Pizza with English Truffle Oil

Preparation: 60 minutes Cooking: 15 minutes


For the base
  • 300g strong bread flour
  • 1 sachet dried instant yeast
  • 1 tbsp Extra Virgin Olive Oil
  • 1 tsp Sugar
  • 1 tsp Salt
For the topping
  • 500g mixed fresh wild mushrooms (portabella and small portabellini thinly sliced)
  • 1 small red or yellow bell pepper, cut into small strips
  • 1 small onion
  • 1 tbsp dried mixed herbs; Thyme, Marjoram, and Parsley work well
  • 2 tbsp Extra Virgin Olive Oil
  • 125g grated Mozzarella
  • Handful of Fresh Rocket
  • 25g fresh black summer truffles (optional)
  • TruffleHunter English Truffle Oil to drizzle


  1. To make the Pizza bases mix the yeast sachet, 200ml of warm water, 1tsp of sugar and the Olive Oil in a small bowl.
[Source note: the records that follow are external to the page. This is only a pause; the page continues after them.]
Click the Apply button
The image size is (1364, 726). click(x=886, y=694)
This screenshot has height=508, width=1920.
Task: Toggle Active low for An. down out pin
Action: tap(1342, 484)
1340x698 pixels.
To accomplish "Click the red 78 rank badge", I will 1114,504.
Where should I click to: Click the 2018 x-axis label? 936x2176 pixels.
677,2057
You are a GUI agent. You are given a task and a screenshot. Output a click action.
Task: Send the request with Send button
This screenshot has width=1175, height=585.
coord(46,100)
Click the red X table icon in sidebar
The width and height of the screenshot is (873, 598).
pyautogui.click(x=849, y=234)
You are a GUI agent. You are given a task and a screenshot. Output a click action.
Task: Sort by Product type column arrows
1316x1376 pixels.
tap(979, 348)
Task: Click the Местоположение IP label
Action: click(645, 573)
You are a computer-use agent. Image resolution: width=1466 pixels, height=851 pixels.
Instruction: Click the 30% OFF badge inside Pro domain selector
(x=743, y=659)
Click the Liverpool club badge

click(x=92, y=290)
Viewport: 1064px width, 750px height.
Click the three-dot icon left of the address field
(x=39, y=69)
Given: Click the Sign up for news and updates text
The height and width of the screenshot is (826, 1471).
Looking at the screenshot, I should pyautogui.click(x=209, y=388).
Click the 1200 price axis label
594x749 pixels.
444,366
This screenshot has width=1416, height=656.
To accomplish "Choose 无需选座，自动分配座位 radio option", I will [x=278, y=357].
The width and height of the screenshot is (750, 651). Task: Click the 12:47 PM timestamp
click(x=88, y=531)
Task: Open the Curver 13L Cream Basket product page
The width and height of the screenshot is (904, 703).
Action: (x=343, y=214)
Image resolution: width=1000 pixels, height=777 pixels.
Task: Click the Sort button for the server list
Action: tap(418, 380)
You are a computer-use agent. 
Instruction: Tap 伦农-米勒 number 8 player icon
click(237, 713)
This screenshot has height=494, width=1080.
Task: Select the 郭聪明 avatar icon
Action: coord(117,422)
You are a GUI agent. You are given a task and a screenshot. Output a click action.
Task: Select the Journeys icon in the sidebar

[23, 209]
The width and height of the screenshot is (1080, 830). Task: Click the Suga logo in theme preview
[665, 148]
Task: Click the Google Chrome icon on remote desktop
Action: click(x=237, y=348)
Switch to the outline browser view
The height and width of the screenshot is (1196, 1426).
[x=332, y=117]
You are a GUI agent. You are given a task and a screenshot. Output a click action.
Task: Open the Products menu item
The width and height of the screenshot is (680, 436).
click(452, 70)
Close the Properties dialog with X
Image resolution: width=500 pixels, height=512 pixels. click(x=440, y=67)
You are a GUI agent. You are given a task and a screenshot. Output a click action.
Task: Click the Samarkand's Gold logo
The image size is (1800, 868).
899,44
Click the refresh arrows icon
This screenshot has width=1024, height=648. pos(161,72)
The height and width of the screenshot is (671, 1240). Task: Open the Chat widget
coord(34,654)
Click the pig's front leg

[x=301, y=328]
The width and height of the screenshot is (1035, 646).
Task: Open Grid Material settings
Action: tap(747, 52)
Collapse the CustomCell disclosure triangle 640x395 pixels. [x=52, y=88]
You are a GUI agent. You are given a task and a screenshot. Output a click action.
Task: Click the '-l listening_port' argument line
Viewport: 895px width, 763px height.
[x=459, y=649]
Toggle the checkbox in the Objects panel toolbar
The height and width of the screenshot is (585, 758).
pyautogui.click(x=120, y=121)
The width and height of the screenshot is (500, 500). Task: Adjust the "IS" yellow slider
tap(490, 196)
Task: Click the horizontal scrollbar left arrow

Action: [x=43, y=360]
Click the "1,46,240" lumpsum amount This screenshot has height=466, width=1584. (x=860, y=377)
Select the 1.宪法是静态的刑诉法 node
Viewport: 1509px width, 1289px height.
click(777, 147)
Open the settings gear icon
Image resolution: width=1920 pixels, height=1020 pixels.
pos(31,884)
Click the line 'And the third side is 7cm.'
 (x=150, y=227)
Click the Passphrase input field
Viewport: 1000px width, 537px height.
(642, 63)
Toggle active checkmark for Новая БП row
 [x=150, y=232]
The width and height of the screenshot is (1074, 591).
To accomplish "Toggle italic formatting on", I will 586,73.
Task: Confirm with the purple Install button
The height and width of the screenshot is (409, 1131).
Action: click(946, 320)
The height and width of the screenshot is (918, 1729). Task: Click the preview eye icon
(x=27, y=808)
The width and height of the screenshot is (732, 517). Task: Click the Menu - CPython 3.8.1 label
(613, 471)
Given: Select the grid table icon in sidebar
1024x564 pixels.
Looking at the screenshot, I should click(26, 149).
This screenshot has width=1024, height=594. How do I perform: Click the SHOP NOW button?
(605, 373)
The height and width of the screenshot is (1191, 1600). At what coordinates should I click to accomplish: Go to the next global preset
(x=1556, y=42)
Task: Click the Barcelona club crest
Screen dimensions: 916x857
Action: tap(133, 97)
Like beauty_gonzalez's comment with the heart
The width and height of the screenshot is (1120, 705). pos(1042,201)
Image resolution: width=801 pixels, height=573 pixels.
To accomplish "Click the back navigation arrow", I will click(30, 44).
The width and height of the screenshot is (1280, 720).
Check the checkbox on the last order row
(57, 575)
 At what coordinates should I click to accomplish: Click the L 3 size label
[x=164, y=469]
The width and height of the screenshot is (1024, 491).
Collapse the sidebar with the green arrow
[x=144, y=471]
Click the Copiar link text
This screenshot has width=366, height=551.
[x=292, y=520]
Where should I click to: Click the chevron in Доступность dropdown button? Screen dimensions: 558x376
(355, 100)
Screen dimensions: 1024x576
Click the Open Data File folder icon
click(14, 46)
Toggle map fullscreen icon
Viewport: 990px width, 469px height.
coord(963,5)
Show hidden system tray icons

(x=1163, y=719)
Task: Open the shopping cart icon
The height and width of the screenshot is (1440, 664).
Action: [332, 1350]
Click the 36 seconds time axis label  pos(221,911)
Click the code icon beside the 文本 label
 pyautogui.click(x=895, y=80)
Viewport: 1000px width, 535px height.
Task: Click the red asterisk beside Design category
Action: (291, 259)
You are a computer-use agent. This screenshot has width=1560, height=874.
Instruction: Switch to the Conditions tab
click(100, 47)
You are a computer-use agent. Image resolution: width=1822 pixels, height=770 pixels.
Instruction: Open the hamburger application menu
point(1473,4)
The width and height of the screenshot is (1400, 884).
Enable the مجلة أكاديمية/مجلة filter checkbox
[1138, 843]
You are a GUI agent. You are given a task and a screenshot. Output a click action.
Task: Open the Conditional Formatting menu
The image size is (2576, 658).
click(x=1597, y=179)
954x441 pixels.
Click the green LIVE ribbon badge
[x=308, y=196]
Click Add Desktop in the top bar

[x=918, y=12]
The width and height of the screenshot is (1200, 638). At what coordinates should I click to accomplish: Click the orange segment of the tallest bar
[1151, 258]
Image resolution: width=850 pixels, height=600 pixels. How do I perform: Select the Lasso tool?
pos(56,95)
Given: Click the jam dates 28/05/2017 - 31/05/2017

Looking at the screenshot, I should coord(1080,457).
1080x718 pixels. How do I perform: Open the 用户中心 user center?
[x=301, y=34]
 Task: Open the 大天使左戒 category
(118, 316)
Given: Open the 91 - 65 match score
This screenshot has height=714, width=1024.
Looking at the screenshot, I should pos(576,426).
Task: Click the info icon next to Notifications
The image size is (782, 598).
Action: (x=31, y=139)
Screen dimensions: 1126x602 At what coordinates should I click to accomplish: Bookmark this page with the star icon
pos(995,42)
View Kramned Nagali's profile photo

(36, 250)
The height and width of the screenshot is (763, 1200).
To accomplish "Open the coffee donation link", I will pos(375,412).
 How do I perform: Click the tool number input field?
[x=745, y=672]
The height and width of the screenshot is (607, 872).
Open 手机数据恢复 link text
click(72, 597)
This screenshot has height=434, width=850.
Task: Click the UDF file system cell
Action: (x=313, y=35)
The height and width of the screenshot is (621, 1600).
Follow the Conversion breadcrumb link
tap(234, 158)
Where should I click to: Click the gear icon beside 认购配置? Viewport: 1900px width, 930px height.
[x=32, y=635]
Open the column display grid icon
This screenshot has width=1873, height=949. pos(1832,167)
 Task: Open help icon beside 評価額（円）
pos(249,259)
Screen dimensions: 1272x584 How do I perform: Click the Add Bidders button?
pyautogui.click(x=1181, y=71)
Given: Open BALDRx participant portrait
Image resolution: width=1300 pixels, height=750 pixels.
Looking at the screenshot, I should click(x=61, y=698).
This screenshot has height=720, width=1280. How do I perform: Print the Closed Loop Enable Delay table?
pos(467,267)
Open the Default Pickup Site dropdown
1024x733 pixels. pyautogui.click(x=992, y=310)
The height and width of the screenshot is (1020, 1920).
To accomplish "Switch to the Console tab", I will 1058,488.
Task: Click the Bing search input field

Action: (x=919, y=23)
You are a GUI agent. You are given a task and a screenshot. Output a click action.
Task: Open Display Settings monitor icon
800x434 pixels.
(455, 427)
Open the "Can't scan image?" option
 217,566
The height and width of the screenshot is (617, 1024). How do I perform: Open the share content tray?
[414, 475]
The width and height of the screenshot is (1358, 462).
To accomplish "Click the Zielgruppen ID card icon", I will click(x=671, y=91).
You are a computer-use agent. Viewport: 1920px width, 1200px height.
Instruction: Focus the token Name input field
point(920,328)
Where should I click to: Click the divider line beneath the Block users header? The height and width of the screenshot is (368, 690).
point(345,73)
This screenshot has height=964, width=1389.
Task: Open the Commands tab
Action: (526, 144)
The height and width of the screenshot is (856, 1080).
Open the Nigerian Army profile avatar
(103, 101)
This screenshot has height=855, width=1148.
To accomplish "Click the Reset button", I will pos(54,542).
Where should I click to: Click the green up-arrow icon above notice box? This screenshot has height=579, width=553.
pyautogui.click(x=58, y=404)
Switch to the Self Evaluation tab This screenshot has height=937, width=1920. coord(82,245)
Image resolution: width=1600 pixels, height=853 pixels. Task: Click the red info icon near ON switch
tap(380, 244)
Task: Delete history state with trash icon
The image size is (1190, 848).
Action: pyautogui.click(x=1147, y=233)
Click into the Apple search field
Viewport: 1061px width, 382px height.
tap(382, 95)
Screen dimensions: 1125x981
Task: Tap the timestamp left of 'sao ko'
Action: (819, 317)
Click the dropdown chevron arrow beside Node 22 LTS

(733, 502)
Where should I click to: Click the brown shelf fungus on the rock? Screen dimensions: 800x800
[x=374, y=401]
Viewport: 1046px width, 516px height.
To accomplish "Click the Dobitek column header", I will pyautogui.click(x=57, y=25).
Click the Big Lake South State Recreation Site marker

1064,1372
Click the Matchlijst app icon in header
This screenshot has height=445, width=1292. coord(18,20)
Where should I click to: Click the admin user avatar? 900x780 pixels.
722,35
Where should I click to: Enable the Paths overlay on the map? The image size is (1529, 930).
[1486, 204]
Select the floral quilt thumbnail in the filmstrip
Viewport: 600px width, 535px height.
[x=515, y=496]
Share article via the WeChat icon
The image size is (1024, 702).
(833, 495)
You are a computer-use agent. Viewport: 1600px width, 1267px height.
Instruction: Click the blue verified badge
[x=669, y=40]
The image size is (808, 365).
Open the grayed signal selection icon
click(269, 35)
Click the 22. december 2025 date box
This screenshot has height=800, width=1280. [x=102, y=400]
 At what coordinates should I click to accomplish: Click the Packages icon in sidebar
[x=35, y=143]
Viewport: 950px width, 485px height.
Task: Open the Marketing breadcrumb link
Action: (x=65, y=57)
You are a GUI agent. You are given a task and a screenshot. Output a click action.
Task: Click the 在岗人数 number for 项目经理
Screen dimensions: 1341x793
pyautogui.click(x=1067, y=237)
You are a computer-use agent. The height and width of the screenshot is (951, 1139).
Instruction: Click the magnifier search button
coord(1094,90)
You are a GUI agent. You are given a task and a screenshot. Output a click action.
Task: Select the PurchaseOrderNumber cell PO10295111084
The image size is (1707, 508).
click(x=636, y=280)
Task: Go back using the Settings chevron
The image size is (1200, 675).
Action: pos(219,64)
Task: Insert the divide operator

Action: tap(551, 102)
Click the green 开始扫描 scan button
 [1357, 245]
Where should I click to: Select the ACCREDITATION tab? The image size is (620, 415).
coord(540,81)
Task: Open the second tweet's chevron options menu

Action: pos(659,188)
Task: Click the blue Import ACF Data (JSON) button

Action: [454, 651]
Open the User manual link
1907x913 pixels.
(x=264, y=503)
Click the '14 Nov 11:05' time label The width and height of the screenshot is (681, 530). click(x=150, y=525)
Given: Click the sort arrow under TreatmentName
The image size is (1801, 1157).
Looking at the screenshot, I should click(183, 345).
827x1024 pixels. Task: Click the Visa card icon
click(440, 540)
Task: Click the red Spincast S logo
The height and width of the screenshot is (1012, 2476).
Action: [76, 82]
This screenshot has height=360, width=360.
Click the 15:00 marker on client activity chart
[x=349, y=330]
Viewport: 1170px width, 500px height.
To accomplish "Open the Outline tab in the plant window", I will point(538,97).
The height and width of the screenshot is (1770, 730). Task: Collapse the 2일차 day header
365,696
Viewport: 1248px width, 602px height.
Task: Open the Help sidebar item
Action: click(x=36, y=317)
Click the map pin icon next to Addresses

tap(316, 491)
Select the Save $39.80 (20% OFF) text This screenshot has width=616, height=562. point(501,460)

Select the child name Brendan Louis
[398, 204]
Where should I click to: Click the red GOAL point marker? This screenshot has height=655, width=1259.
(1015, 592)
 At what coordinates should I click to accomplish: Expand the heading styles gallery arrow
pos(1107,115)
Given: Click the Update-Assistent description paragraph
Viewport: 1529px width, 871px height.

Put the flour in a large bowl, make a well in the centre and slowly add the yeast liquid, mixing as you go until you have a soft damp dough. Turn onto a floured surface and kneed for 10 minutes or until smooth and elastic. Cover with a damp tea towel and set aside for 30 minutes.
  2. Slice the fresh wild mushrooms and finely chop the small onion. Heat the Olive oil in a large frying pan and gently sauté the onion until soft. Add the dried herbs, sliced wild mushrooms and cook gently until the mushrooms start to brown and lose water. As an extra luxury at TruffleHunter we like to add 1tbps of cognac to the pan with the mushrooms.
  3. Give the dough a quick kneed and roll out thinly into 3 or 4 large rounds. Place the pizza bases on a baking tray, you are now ready to dress your pizza. Carefully arrange the wild mushrooms, sliced bell peppers and finish with the grated Mozarella and a shaving or two of fresh truffles if available.
  4. Bake your Pizzas in a very hot oven for around 10 minutes. Finish with a few leaves of fresh rocket and a small drizzle of TruffleHunter English Truffle Oil and serve immediately.